◆ 本文 ◆
'''

この場合、自分たちでその家具を選んで自力でコーディネートを試みるのもまた一興かもしれませんが、コーディネートに関する引き出しの多さや組み合わせの力量で大塚家具のスタッフ、特にエキスパートやシニアエキスパートを越えられるかとなると、まず一般人には無理な話です。
もちろん、大塚家具の方々が提案するコーディネートが全て正解ということでもないのでしょうし、スタッフの方も正解が一つだけではないという意識で次々に選択肢を提案してくれます。もしそれでも気に入った提案がない場合には、購入を控えれば良いだけの話です。
幸い私は、
ベストに思える選択肢が複数ありました。

'''

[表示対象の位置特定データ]
'''

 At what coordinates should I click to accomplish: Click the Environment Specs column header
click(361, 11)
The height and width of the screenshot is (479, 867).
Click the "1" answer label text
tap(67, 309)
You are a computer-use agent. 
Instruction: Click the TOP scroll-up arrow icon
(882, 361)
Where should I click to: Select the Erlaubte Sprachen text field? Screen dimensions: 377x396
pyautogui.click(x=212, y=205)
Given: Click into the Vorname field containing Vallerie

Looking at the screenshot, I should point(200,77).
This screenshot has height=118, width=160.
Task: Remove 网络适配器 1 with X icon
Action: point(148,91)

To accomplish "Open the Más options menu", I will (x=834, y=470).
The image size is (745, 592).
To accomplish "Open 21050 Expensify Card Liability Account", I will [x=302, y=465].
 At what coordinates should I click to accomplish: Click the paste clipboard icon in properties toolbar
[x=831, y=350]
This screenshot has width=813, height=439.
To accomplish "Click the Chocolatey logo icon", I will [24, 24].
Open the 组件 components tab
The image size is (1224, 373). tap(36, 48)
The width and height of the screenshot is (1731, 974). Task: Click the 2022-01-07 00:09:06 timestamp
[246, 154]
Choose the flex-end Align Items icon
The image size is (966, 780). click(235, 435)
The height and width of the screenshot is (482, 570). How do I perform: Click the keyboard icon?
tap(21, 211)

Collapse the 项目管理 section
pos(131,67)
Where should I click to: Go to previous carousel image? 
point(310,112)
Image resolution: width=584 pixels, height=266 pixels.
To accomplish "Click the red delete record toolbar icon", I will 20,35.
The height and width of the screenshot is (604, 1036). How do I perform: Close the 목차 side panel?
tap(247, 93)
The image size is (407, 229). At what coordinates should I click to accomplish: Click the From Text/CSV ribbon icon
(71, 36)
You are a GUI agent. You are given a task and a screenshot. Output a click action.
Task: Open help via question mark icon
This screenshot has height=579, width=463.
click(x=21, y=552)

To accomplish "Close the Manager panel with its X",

'''

◆ 課題 1 ◆
大塚家具のコーディネートを扱った本文について、次の問いに答えてください。
(a) 組み合わせの力量で一般人が越えるのはまず無理だとされているのは、特にどのスタッフですか？
(b) 気に入った提案がない場合は、どうすれば良いと書かれていますか？
(c) 筆者にとって、ベストに思える選択肢はいくつありましたか？
◆ 課題 2 ◆
大塚家具のコーディネートを扱った本文の続きを、最後の文の後から書き継いでください。

◆ 解答 1 ◆
(a) エキスパートやシニアエキスパート
(b) 購入を控えれば良い
(c) 複数

◆ 解答 2 ◆
さいごに
当記事では大塚家具を薦めていますが、コーディネートが不要で特定商品の指名買いをするのであれば、大塚家具にこだわらなくても良いと思います。ただその場合でも、売る側が漆やモリシゲを理解しているかを確認願います。そこにはこだわってください。たとえこちらが知識を持ち合わせていない商品であっても、スタッフが素材を理解しているかどうかは言葉を交わせばわかるものです。満足な商品知識も知見も持ち合わせていないのにただ「このお客さん買いそうだ」という理由だけでくっついてくるスタッフは避けましょう。いくらで買うかよりも、どこで、誰から買うかのほうが大切な家具ですから。
讃岐漆芸(香川漆器)についての知識が素晴らしいですね。
なかなか知られてなくて、知る人のみの讃岐漆芸です。
モリシゲなど漆産業だけでなく、漆芸作家(人間国宝3人を含めて)も多く在住しています。
私が個人的に開いています「讃岐漆芸美術館」では、常時、讃岐漆芸の真髄を知ってもらうための展示をしています。
今後とも、讃岐漆芸をよろしくお願いします。
讃岐漆芸美術館様
コメントありがとうございます。
また、返信が遅れてしまい申し訳ありません。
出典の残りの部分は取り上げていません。